## The data
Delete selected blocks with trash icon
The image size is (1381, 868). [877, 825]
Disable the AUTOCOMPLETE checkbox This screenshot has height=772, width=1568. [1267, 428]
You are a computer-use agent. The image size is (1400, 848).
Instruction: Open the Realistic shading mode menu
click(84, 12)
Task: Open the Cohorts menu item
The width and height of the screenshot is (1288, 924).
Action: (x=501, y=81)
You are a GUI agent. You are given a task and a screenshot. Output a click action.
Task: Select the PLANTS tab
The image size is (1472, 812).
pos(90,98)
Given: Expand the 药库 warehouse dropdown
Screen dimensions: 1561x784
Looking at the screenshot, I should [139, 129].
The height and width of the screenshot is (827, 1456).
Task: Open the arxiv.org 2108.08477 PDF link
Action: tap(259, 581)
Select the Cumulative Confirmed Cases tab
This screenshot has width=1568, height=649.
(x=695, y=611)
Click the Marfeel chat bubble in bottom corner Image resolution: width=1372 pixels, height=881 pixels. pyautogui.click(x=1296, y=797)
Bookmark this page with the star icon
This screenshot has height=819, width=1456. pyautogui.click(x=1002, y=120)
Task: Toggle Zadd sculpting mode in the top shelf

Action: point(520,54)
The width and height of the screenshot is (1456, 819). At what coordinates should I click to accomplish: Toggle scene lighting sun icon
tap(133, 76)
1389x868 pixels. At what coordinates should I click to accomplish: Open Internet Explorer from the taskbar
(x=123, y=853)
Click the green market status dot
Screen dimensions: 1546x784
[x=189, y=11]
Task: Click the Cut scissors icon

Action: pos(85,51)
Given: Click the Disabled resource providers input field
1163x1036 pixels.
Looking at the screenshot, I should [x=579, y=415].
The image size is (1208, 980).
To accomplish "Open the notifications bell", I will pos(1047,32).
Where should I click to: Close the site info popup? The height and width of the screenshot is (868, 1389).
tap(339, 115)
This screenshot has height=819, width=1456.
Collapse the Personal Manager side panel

## Required action
Say how many lines in the records hold the string "agent". Give no other words.

## Problem solution
2